What to do
Pictures in the listing do not belong in the copy, which should repeat exactly the lines from the one holding "Image resolution: width=537" through the last line.

[Opening Exercise data section]

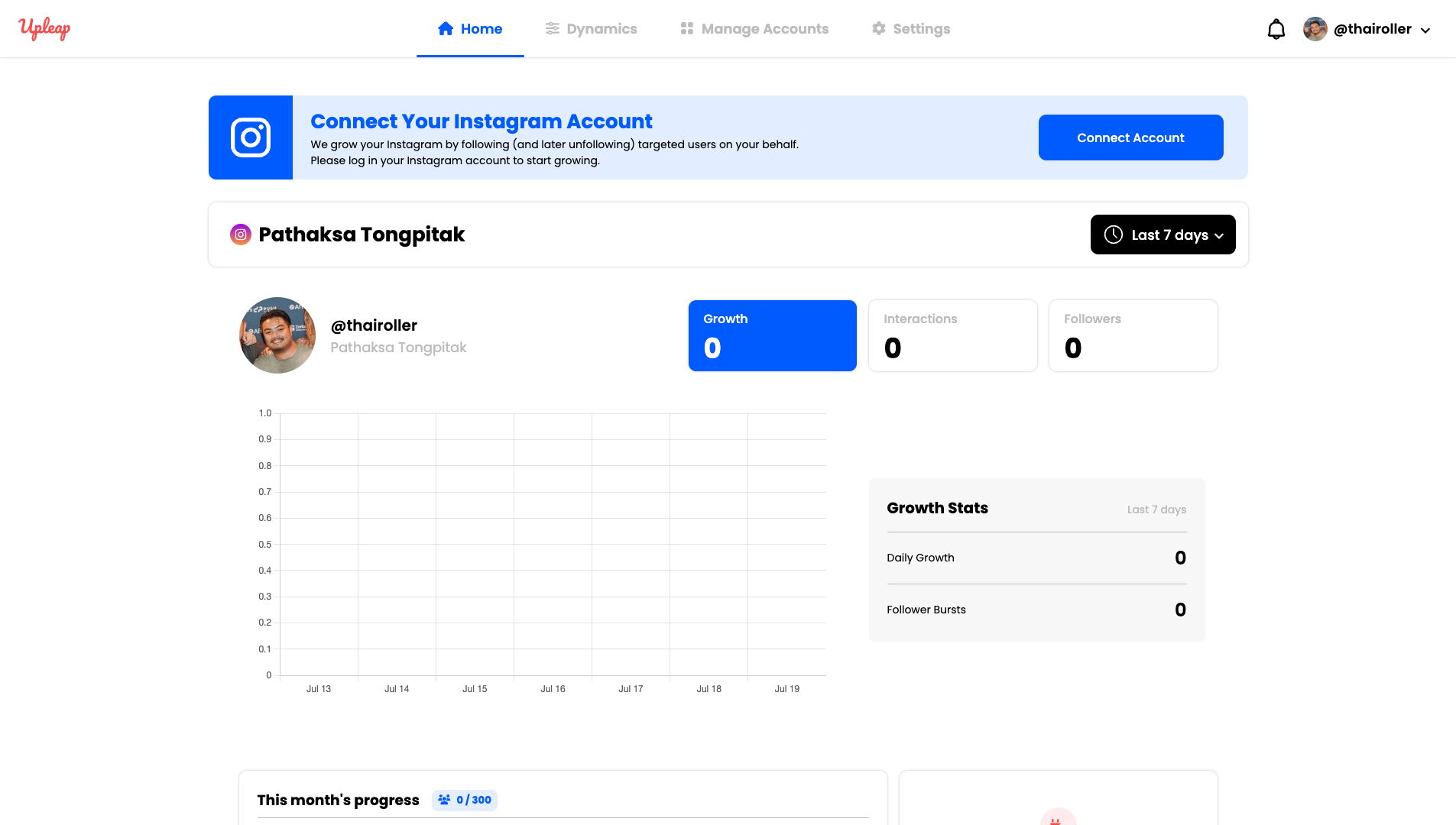
Task: Click the small Instagram badge beside Pathaksa Tongpitak
Action: pos(241,235)
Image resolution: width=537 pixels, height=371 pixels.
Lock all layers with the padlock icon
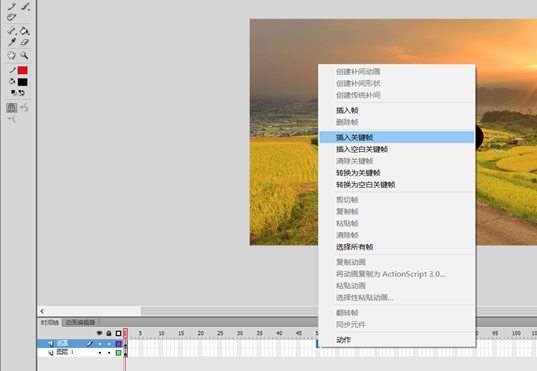[109, 333]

[Closing Exercise data section]

Answer below
Image resolution: width=537 pixels, height=371 pixels.
Lock all layers with the padlock icon
[109, 333]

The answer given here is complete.